Girl in Hyacinth Blue
- Author: Susan Vreeland
- Publication date: September 15, 1999
- Pages: 150
- ISBN: 1-878448-90-0

= Girl in Hyacinth Blue =

Novel by Susan Vreeland

Girl in Hyacinth Blue is a novel by Susan Vreeland. It follows the history in reverse chronological order of a painting claimed to be by Johannes Vermeer.

== Background ==
As a child, Susan Vreeland was exposed to art media by her neighbor, a professor at San Diego State University, and literature from Guy de Maupassant and Robert Louis Stevenson. Many of her stories involved art.

== Plot ==
Girl in Hyacinth Blue is made of several stories focusing on the story of a fictional Vermeer painting. Chapters are organized in reverse chronological order. The book starts with two teachers, one in possession of the titular painting named Cornelius Engelbrecht, debate over its authenticity. Engelbrecht does not have the documentation to prove it. His father, a Nazi, got the painting from a Jewish family in Amsterdam. The following chapters explores the relations within the Jewish family that year before the painting was stolen, a Dutch couple going through marital issues over the painting, a Dutch farm during the Christmas Flood of 1717, an engineer losing the painting, and Vermeer painting the piece using his own daughter as a model.

== Reception ==
Publishers Weekly stated that the different perspectives of the book added dimension to the story.

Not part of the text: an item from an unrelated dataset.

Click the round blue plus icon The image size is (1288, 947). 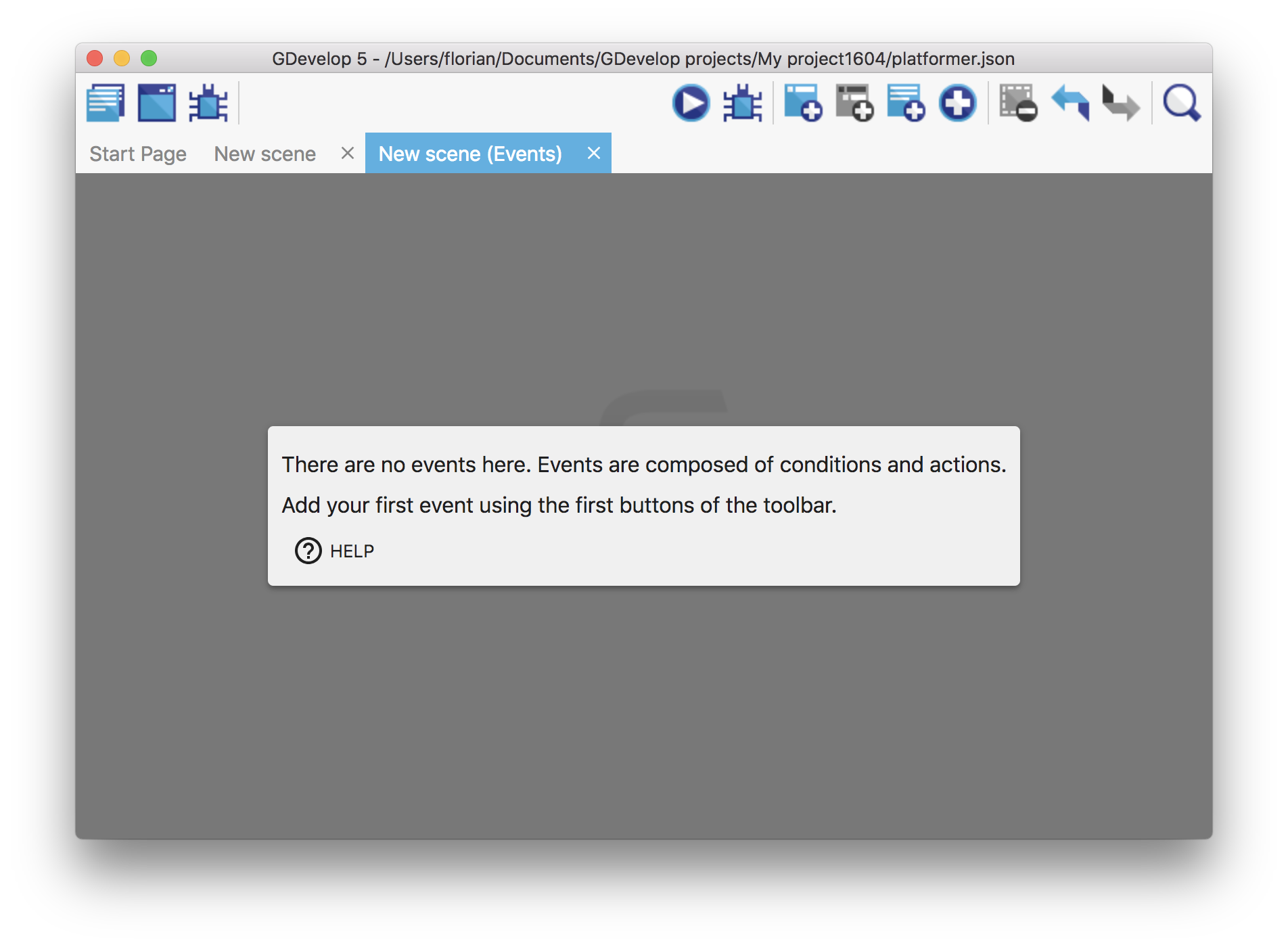point(957,103)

In a review by World and I, it was commented how Vreeland circumvented a common issue of short stories, described by World and I as the author explaining the plausibility of their story "it happens", by writing about the history of the painting. Linda Broughton writing for the ALAN Review noted that the novel was highly readable.

The book is a New York Times Best Seller.

== Legacy ==
Girl in Hyacinth Blue inspired the 2003 movie Brush with Fate.